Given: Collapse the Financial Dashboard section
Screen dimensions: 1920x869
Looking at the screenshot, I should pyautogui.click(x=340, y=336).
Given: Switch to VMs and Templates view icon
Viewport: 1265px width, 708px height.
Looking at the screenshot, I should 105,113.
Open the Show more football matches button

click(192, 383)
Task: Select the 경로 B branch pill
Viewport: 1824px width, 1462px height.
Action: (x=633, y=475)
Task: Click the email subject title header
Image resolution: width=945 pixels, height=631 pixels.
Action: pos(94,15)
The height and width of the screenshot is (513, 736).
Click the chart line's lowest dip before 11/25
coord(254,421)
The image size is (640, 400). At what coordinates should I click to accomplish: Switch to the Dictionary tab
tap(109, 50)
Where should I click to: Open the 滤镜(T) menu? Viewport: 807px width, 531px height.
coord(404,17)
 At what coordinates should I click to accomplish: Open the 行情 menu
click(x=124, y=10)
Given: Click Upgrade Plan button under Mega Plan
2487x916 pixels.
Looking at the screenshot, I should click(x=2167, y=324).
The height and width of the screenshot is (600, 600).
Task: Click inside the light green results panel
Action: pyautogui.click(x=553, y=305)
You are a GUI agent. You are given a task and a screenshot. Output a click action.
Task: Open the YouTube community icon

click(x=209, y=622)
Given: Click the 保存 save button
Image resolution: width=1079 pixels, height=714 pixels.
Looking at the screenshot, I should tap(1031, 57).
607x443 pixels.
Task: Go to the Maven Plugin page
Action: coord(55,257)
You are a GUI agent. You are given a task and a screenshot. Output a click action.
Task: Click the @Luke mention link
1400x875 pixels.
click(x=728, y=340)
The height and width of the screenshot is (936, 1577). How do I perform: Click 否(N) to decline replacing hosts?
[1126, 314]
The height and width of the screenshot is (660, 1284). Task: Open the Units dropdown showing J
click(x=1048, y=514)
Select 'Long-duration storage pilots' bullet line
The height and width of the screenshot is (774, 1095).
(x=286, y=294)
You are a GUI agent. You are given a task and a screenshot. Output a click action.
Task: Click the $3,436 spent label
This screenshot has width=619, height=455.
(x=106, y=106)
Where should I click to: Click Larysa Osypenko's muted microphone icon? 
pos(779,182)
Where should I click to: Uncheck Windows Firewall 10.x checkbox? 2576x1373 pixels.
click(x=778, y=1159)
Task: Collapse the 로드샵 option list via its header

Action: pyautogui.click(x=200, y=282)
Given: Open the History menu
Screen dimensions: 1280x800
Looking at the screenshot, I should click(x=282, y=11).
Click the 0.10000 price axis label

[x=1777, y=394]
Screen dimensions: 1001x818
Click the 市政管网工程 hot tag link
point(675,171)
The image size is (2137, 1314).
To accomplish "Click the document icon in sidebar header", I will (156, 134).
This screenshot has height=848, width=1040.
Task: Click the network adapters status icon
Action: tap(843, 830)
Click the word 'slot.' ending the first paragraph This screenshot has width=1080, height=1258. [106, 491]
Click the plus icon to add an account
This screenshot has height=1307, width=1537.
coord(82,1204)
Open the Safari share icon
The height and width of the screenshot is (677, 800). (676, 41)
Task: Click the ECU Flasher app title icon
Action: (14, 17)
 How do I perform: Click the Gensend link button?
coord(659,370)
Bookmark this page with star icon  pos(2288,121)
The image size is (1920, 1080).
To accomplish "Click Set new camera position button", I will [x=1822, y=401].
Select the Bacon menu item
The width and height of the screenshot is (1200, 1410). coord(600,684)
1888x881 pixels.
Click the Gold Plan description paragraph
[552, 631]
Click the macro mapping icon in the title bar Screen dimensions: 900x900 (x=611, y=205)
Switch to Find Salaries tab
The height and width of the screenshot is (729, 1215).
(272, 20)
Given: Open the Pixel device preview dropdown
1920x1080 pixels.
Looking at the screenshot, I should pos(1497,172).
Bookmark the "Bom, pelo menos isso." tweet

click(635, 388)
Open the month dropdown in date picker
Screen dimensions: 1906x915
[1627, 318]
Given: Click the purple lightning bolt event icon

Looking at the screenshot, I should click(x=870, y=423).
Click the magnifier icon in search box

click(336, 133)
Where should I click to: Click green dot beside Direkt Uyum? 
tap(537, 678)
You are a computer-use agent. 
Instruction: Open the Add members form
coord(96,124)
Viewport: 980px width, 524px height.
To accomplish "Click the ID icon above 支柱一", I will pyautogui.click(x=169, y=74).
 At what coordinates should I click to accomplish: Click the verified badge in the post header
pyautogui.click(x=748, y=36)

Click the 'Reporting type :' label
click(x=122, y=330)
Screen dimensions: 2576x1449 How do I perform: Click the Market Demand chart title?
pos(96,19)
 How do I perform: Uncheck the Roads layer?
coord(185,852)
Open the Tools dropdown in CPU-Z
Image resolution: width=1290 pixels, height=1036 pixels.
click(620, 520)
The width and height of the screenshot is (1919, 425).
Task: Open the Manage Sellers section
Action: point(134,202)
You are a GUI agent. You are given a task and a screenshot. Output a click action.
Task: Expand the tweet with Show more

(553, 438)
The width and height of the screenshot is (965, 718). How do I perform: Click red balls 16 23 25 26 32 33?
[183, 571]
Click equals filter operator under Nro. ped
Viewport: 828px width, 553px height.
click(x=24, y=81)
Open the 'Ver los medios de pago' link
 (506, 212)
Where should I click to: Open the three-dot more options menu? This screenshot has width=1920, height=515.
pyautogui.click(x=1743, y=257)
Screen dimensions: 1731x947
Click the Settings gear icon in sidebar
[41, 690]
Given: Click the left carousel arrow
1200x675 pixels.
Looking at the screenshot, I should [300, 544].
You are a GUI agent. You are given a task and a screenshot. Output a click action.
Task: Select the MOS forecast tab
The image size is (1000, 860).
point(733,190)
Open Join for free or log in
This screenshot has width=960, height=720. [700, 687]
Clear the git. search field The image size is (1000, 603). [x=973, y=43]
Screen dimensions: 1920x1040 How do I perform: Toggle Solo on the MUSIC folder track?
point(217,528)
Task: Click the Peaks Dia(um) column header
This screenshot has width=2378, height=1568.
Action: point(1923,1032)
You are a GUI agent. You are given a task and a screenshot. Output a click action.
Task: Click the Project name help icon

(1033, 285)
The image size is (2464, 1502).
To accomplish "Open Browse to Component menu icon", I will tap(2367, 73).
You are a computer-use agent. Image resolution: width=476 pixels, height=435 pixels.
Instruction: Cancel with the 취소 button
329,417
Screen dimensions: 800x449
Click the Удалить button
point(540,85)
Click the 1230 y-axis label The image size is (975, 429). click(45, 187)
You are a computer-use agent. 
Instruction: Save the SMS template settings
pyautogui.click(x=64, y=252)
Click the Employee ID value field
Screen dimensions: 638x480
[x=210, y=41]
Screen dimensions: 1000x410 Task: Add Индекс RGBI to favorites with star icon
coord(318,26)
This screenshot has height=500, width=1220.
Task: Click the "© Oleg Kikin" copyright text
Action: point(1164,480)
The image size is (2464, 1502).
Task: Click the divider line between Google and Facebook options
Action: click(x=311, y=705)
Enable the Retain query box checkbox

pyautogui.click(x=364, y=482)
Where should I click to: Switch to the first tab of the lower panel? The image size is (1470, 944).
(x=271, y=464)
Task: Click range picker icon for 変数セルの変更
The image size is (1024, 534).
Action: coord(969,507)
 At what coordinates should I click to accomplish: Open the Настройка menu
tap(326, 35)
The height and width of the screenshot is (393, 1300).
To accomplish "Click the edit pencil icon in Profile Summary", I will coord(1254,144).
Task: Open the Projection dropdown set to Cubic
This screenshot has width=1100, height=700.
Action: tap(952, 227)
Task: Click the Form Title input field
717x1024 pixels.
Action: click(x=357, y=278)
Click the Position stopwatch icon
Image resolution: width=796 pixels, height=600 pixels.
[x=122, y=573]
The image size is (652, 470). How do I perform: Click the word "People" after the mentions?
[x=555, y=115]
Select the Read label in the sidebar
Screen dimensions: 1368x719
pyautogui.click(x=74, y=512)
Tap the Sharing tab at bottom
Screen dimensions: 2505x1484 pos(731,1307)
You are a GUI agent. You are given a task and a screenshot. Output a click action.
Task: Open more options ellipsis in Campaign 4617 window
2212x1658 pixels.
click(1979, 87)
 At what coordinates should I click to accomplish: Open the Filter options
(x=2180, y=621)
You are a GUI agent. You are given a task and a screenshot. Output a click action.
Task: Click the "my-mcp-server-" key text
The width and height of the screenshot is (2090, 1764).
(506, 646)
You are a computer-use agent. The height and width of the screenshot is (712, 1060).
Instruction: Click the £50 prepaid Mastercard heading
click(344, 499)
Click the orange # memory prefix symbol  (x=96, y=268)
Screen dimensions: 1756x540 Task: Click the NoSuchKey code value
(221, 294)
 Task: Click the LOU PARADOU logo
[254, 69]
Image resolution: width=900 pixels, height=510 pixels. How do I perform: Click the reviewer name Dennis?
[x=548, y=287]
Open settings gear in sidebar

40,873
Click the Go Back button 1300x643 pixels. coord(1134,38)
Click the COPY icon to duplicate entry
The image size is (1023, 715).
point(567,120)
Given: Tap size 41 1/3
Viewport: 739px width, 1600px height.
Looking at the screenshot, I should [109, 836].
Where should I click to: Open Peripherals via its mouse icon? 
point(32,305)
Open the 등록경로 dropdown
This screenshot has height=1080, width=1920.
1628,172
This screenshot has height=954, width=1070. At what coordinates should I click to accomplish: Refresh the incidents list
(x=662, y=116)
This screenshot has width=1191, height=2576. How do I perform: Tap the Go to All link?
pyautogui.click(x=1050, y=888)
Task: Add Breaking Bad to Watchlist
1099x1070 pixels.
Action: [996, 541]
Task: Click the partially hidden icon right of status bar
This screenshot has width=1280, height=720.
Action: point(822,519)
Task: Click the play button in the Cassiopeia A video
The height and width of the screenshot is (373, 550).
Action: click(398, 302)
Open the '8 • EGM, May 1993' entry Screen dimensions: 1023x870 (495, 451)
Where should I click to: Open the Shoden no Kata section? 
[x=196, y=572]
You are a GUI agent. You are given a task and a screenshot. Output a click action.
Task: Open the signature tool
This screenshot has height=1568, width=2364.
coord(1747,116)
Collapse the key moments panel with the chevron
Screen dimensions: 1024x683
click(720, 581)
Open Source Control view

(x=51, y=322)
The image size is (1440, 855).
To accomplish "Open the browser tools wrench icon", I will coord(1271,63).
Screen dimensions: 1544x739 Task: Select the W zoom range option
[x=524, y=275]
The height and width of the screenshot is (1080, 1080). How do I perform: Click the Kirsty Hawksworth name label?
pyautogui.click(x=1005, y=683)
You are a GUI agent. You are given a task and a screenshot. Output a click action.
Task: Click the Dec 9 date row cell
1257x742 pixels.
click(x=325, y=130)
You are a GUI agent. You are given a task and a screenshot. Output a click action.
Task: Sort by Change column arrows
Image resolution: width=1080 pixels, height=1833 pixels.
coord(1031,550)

┄┄┄┄┄┄┄┄┄┄┄┄┄┄┄┄┄┄┄┄

# EXERCISE
Rewrite the listing from the line with "Click the 1230" to the line with "[x=210, y=41]", swapping "Employee ID" for "Staff Number" and leaving everything else as it is.

# ANSWER TO THIS EXERCISE
Click the 1230 y-axis label The image size is (975, 429). click(45, 187)
You are a computer-use agent. 
Instruction: Save the SMS template settings
pyautogui.click(x=64, y=252)
Click the Staff Number value field
Screen dimensions: 638x480
[x=210, y=41]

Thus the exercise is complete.